■ **Aufgabenstellung**: Geben Sie den nachstehenden Auszug zur Gemeinwesenkoordination vollständig und wortgetreu wieder aus.

■ **Auszug**:
"""

Aufgabengebiete

Gemeinwesenkoordination

Die Gemeinwesenkoordination ist eine Form der Sozialarbeit, um wohnortnahe Kontakt-, Informations- und Begegnungsmöglichkeiten zu schaffen und bürgerschaftliches Engagement umzusetzen. Ziel ist es, das Stadtteilleben und die Lebenssituation der Bewohnerinnen und Bewohner nachhaltig zu verbessern. Dabei werden soziale Benachteiligungen im Stadtgebiet aufgespürt und mit gezielten Maßnahmen entgegengewirkt. Die Gemeinwesenkoordination ist vernetzt in verschiedenen gebietsbezogenen und stadtweiten Gremien und Netzwerken und arbeitet eng mit lokalen Einrichtungen und Akteuren, Initiativen und Behörden zusammen.

Die Gemeinwesenkoordination ist eine erste Anlaufstelle für allgemeine Bürgeranliegen, zur Vermittlung zu Beratungsstellen (Schuldnerberatung, Wohnungsnothilfe, Suchtberatung etc.), zur Schlichtung von Nachbarschaftskonflikten oder zur Vermittlung ehrenamtlicher Tätigkeit.

"""

Einträge aus einem Datensatz
"""

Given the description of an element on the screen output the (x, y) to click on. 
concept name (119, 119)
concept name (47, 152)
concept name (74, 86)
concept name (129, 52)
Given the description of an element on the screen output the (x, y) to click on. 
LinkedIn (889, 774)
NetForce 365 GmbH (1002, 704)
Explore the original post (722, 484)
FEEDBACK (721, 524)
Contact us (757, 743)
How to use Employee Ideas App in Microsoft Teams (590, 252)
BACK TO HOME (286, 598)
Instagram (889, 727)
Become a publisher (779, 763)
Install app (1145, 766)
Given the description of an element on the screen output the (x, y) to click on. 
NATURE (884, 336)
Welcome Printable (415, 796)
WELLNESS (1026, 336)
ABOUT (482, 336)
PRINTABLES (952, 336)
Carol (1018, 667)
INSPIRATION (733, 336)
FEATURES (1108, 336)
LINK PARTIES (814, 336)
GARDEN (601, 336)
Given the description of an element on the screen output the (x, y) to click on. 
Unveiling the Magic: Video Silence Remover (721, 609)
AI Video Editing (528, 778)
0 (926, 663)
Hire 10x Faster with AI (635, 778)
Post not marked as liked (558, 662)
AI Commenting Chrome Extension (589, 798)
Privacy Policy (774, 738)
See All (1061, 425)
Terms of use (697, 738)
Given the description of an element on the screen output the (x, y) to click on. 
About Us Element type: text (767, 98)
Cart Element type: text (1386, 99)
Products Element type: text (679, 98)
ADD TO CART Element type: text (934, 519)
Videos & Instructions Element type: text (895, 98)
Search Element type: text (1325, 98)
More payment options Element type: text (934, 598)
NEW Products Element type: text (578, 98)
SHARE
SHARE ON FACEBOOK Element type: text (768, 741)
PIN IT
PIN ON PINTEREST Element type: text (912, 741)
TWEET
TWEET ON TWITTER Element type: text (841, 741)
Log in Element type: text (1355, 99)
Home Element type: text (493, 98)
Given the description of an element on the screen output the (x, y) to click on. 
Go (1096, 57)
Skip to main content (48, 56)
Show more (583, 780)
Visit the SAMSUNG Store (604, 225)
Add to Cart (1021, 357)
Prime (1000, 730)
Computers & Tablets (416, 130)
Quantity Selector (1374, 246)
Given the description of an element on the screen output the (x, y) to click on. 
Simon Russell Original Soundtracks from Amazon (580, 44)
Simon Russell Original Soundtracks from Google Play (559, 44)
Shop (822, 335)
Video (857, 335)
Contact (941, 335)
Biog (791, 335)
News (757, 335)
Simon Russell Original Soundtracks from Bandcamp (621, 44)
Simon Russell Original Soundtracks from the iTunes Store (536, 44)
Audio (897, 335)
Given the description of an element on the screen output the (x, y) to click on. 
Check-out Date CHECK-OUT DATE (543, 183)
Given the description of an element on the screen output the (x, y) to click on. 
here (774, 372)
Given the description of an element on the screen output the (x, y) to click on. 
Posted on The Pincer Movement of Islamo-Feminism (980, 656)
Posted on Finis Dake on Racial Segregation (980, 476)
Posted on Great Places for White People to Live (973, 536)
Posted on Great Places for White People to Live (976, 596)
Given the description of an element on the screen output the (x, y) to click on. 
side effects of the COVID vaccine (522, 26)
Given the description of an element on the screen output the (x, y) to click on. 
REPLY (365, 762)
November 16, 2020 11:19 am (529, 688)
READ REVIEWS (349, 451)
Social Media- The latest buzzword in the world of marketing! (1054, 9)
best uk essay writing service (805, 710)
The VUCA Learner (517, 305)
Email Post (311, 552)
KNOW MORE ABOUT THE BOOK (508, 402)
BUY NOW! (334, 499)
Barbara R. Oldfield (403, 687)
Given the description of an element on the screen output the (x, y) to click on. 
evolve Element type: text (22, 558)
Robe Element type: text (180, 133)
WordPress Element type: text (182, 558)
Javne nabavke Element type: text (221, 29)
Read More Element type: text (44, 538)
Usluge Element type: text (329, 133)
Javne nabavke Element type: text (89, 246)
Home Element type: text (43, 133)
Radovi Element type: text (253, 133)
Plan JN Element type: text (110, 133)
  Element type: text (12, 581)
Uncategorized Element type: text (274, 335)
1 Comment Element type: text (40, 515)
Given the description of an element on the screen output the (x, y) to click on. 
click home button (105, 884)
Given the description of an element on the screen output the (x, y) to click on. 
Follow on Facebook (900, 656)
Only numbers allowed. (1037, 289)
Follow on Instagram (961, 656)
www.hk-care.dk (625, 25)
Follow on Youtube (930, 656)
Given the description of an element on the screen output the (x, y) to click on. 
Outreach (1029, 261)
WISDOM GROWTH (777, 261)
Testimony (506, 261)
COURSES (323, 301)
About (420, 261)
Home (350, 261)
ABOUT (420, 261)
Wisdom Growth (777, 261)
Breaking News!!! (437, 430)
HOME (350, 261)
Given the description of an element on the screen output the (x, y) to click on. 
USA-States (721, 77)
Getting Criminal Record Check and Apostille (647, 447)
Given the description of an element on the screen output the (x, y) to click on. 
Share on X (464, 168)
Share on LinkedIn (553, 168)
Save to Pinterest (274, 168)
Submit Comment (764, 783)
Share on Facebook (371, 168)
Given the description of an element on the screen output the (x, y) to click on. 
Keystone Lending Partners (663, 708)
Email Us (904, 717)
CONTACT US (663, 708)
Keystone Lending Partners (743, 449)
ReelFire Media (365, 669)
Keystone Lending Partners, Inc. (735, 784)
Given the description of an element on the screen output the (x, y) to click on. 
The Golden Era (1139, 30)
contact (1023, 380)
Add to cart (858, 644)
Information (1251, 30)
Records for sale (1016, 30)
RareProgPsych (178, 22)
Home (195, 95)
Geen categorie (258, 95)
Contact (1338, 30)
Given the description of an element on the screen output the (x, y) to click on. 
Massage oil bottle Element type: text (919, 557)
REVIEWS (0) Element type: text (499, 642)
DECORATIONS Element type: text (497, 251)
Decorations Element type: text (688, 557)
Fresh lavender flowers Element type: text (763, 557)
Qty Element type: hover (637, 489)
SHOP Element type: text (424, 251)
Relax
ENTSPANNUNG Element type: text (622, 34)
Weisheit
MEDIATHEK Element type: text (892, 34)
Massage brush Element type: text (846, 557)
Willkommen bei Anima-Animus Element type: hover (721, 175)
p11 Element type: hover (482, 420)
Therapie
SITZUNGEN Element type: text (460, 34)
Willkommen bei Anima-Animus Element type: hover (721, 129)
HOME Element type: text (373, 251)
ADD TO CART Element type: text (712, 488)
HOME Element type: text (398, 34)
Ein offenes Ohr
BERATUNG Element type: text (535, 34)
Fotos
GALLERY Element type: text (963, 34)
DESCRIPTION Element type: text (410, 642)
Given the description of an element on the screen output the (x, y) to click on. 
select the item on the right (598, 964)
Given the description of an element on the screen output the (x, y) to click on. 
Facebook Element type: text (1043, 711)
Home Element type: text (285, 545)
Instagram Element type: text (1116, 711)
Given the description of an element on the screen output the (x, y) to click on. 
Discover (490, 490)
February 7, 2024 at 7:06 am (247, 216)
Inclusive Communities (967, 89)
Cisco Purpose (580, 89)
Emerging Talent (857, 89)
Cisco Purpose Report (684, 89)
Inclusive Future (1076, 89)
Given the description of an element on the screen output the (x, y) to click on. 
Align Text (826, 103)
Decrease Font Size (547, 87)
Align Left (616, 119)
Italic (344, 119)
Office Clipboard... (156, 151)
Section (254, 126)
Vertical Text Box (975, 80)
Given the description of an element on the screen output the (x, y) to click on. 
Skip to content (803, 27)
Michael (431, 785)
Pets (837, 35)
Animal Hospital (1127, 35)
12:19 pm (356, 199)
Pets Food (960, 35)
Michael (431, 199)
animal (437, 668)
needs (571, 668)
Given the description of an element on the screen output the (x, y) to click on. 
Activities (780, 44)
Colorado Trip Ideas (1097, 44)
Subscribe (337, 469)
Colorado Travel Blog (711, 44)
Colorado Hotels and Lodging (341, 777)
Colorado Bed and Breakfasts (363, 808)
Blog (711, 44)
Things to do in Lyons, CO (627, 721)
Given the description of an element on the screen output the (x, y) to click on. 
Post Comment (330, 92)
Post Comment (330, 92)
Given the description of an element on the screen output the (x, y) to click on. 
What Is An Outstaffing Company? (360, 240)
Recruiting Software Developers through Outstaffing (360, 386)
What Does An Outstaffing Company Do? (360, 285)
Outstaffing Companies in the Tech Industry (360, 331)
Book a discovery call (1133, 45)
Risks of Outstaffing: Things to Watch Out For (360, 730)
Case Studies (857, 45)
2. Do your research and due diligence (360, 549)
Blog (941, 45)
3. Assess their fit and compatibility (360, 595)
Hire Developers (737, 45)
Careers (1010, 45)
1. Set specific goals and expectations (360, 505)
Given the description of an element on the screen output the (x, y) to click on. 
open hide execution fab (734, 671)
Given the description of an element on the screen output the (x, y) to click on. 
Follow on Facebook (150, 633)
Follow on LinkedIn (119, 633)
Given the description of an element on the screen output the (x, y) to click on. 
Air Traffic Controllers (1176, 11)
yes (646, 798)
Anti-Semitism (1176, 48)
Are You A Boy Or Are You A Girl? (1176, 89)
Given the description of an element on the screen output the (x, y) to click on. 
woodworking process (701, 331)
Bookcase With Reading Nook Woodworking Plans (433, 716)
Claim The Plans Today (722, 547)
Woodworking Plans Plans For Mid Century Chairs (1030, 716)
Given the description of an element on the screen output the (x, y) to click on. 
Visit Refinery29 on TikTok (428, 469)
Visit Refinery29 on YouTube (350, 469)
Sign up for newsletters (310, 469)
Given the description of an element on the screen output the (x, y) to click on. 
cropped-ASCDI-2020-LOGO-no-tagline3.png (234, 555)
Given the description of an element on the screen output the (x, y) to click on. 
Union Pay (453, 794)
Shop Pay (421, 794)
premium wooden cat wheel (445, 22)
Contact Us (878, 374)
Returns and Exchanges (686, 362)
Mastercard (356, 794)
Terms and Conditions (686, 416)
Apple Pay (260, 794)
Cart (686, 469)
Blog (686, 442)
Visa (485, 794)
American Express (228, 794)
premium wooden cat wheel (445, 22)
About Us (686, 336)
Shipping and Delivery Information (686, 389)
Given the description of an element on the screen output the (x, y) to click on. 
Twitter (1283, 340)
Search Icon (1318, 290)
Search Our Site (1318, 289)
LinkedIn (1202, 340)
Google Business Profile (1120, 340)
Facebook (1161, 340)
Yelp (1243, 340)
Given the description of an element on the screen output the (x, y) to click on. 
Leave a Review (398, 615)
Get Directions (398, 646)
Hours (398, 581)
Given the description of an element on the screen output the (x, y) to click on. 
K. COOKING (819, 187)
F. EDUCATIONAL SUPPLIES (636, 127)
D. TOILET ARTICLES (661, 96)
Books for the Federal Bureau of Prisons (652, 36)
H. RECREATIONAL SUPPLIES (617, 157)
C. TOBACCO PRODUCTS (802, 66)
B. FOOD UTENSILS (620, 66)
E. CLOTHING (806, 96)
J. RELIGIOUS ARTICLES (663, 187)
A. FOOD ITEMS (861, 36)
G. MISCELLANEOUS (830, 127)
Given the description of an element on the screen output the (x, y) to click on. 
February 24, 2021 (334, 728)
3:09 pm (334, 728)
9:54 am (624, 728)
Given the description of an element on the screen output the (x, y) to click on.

"""

■ **Lösung**:
Aufgabengebiete

Gemeinwesenkoordination

Die Gemeinwesenkoordination ist eine Form der Sozialarbeit, um wohnortnahe Kontakt-, Informations- und Begegnungsmöglichkeiten zu schaffen und bürgerschaftliches Engagement umzusetzen. Ziel ist es, das Stadtteilleben und die Lebenssituation der Bewohnerinnen und Bewohner nachhaltig zu verbessern. Dabei werden soziale Benachteiligungen im Stadtgebiet aufgespürt und mit gezielten Maßnahmen entgegengewirkt. Die Gemeinwesenkoordination ist vernetzt in verschiedenen gebietsbezogenen und stadtweiten Gremien und Netzwerken und arbeitet eng mit lokalen Einrichtungen und Akteuren, Initiativen und Behörden zusammen.

Die Gemeinwesenkoordination ist eine erste Anlaufstelle für allgemeine Bürgeranliegen, zur Vermittlung zu Beratungsstellen (Schuldnerberatung, Wohnungsnothilfe, Suchtberatung etc.), zur Schlichtung von Nachbarschaftskonflikten oder zur Vermittlung ehrenamtlicher Tätigkeit.